Не поднимая ресниц, согнутых тяжестью цветов, — спотыкаясь, облизывая сухие губы:
— Я — не то… вы напрасно. Я — потому, что у вас… Я знаю: вы хотите его завтра утром…
— Кого — его?
— Куковерова. Я — я не могу, чтобы он… И я вам — все, всю себя — что хотите! — я буду вам всю жизнь… Я его люблю, понимаете?
Тишина. Свеча, нагорая, трещит. Теперь на лице у него ясно виден разрез губ, верхняя очень короткая, и в ней легкая дрожь — может быть, тени от свечки.
— Я его — тоже люблю.
Громадные — настежь глаза у Тали:
— Вы?
— Да, я. Мы с ним год сидели вместе в тюрьме. Вдвоем жили. Это не забывается.
— Так, значит, вы… его не…
— Завтра я его расстреляю. Не я — ну, это все равно.
Задыхаясь в нагаре, качается свеча, пол, стены. Тале надо опереться руками о стол, нагнуться ниже глазами в глаза, глаза у нее — крылатые, настежь.
Дорда встает — крепко, весь в кобуре; берет револьвер со стола с бумаг.
— Я сейчас иду к нему. Вы будете ждать меня здесь.
И еще раз его голос — издали, из-за дверей часовому:
— Останешься тут с ней, пока я не вернусь.
Тишина. Фитиль — черным крючком, как ястребиный клюв. Сверху — потолок, тысячепудовый, и дальше — небо, пустыни, льды, темная звезда.
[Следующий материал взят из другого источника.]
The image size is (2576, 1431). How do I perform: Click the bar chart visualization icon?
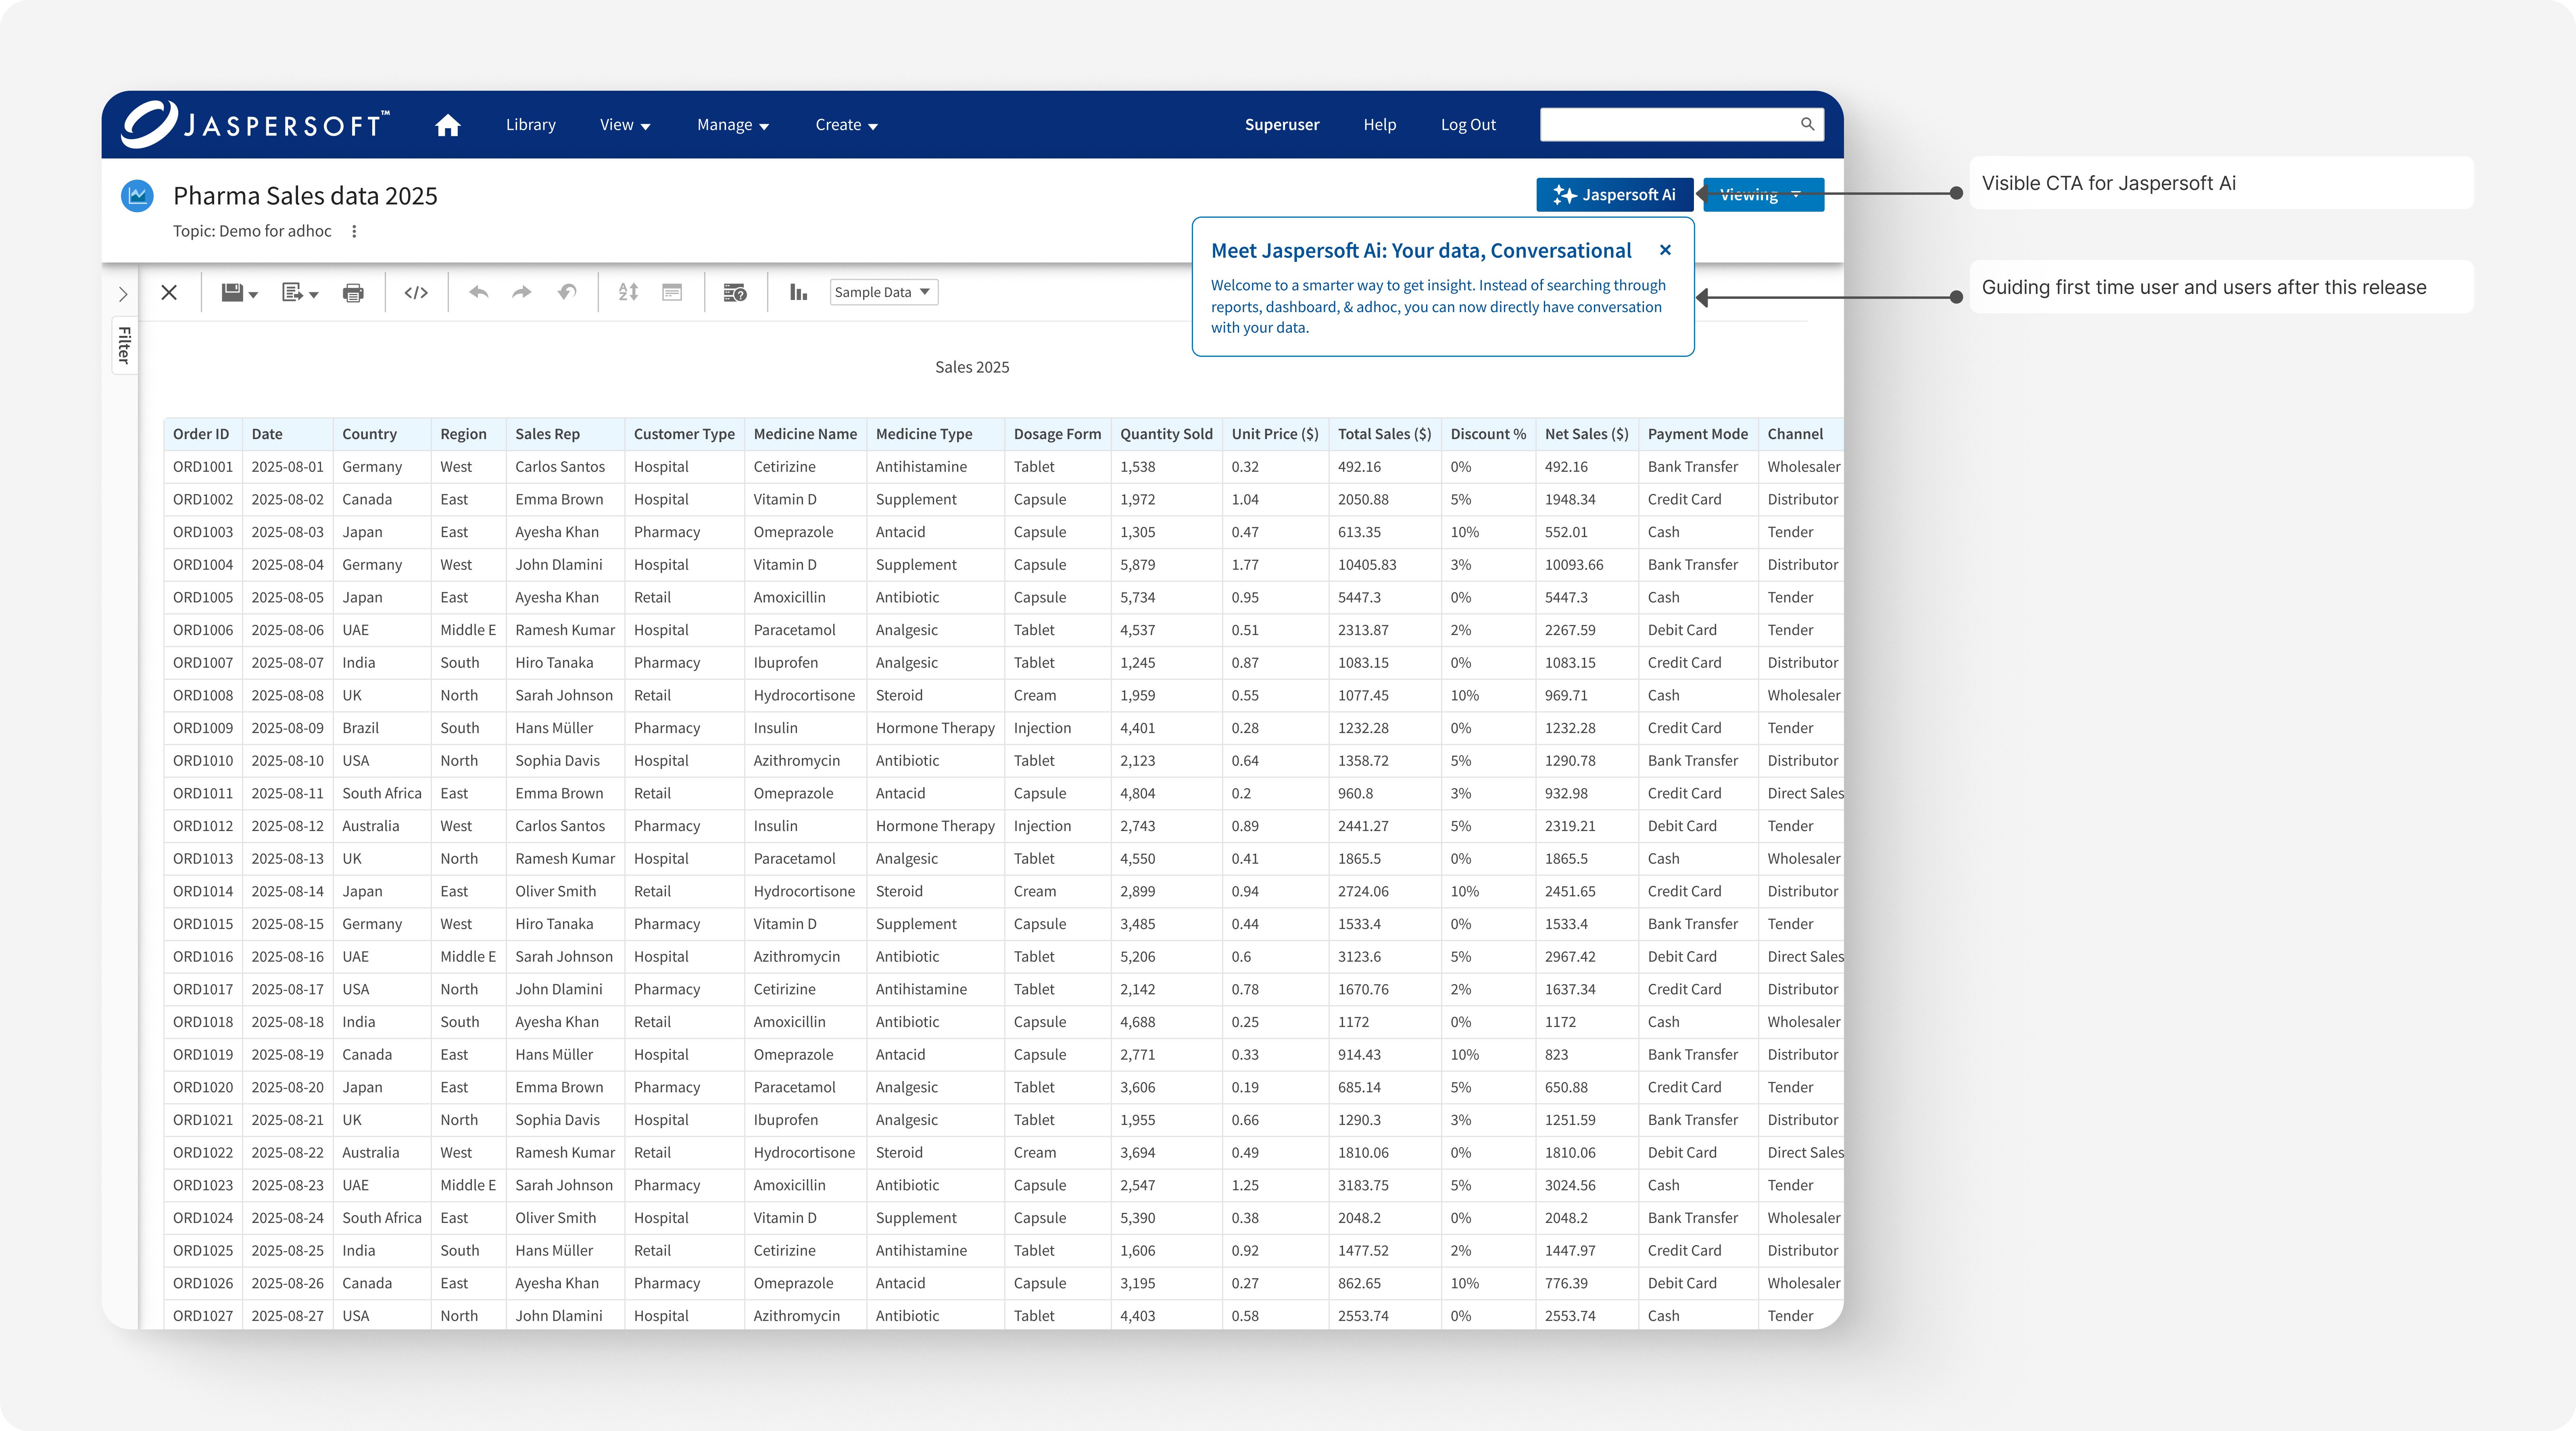tap(798, 292)
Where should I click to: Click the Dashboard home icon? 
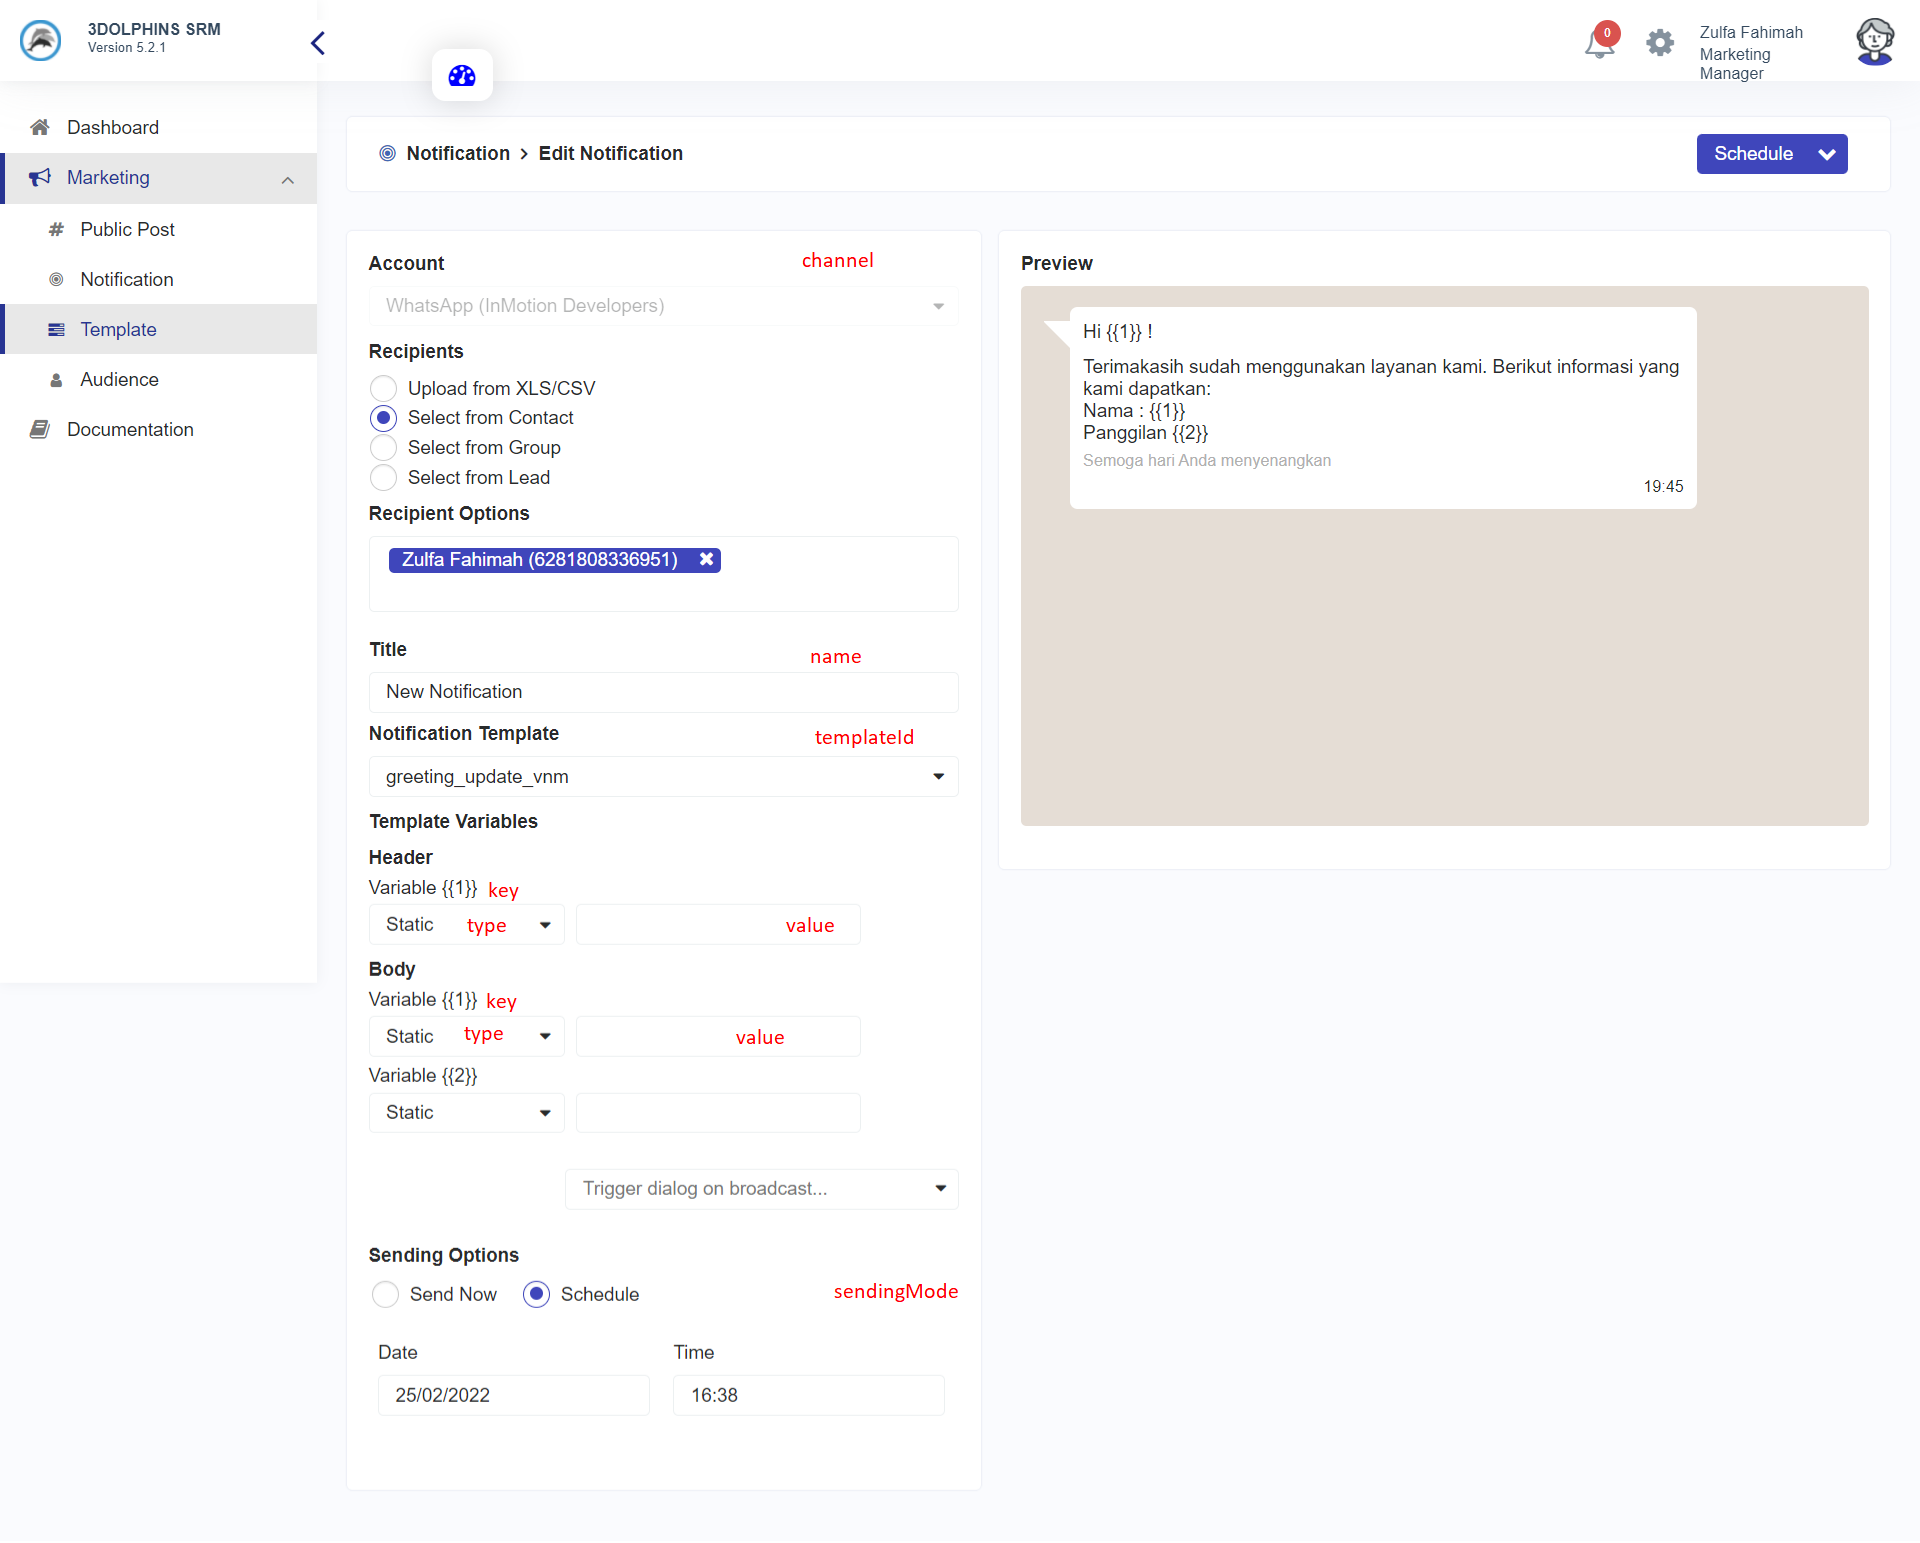pos(40,127)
Оцепеневшие в последнем взмахе машины и люди, и немые толпы книг, и века — с неслышным, оглушительным ревом: все это, чтобы в конце выбросить сюда, на голый берег, троих последних людей на звезде.
Голый, пустой зал — только огромный, с какими-то делениями, круг на полу и, пока еще неподвижная, черная стрелка. Это — просто, в этом нет ничего, и все-таки — как зверь, дрожа, чует черную дырочку дула — так и они.
Они двое — сюда лицом. Свет лун — снизу и сзади, их лица в тени, на зеленоватом, застывшем небе вырезаны два темных профиля: мужчина — исподлобья, прижатый к груди подбородок, узлы мускулов пониже плеча; и молодая женщина — острия ресниц, губы, только что сказавшие что-то и еще не закрытые.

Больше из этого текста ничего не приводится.